- [DATASET EXCERPTS]
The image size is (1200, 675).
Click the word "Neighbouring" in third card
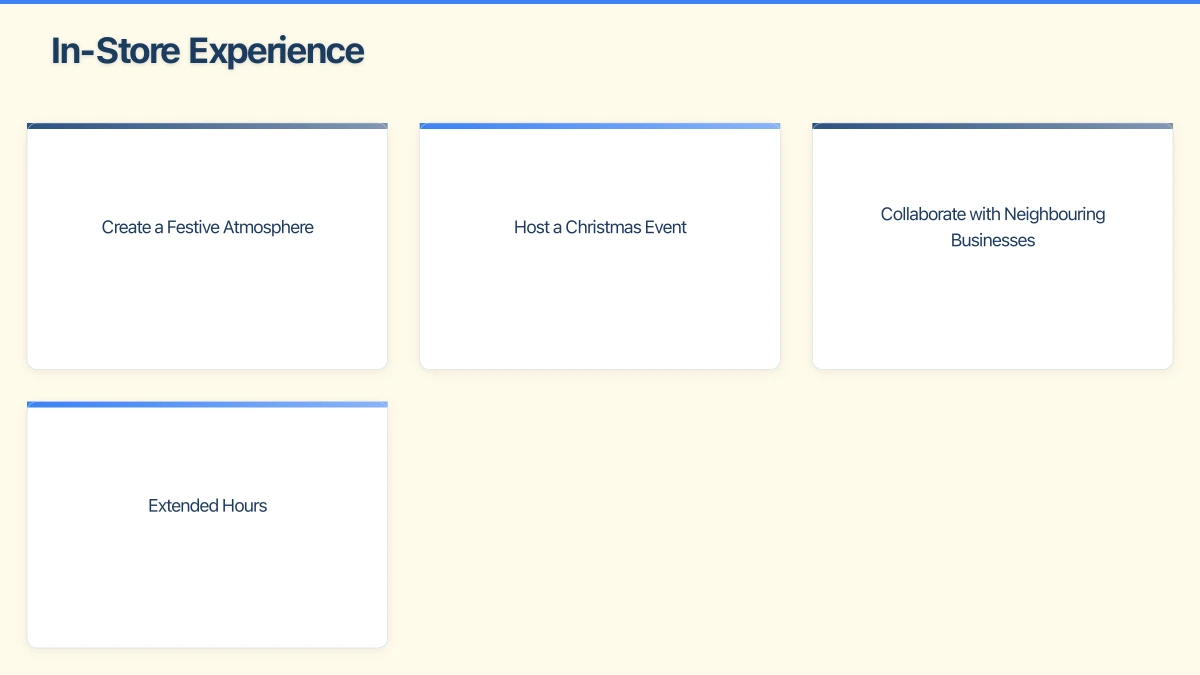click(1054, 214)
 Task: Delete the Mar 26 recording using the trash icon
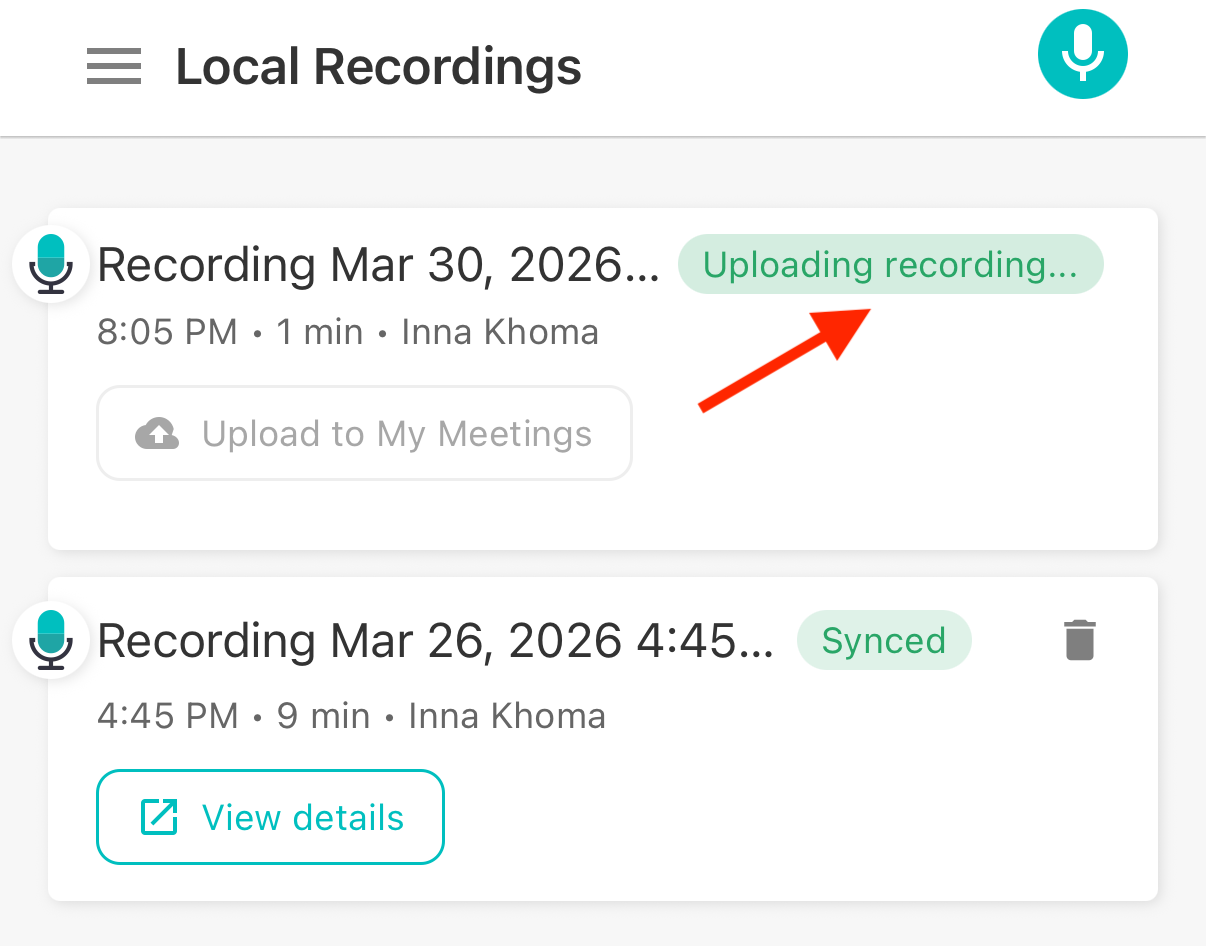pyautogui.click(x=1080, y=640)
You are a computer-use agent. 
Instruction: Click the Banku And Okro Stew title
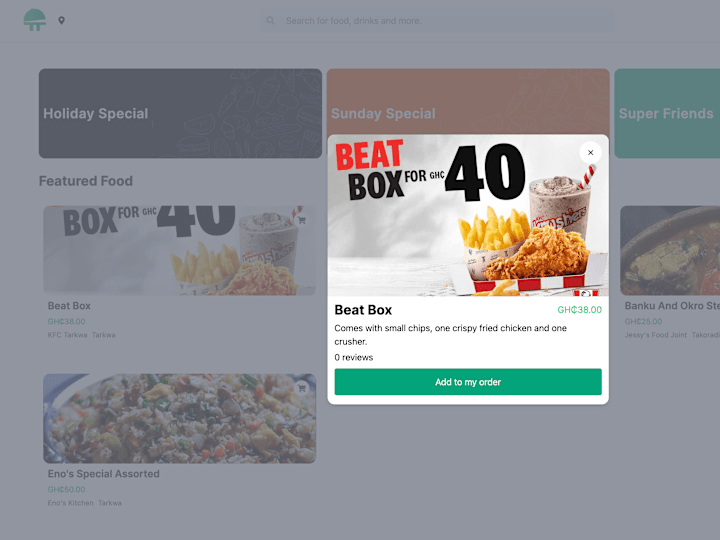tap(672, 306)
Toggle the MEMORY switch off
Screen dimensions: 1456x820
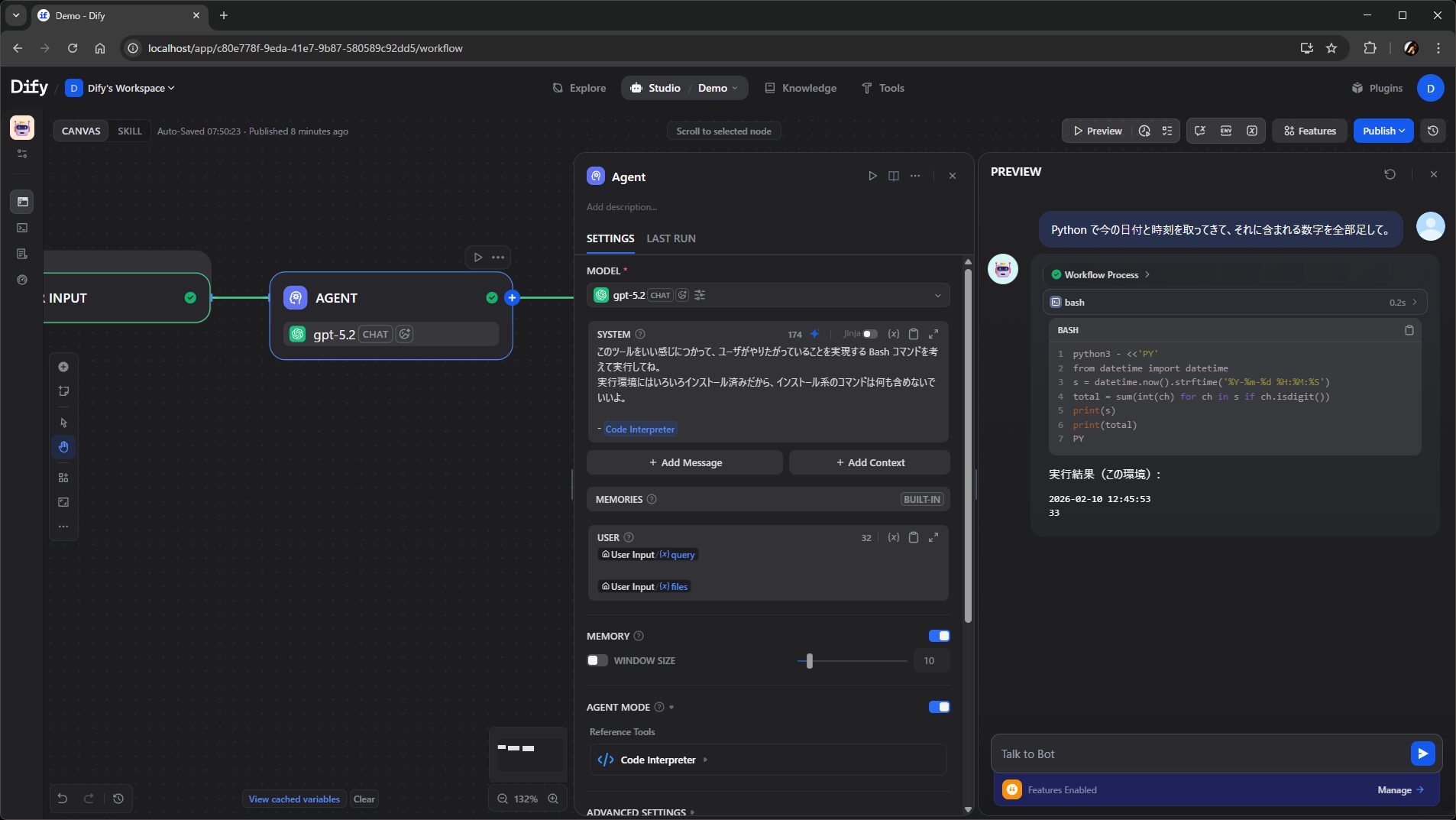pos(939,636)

- [WORK INSTRUCTION] Could you restate exactly the lines from the line containing "Toggle the MEMORY switch off" through the end of the listing, both ends included and nothing else, leaving the images out?

- [EXERCISE RESPONSE]
Toggle the MEMORY switch off
Screen dimensions: 1456x820
pos(939,636)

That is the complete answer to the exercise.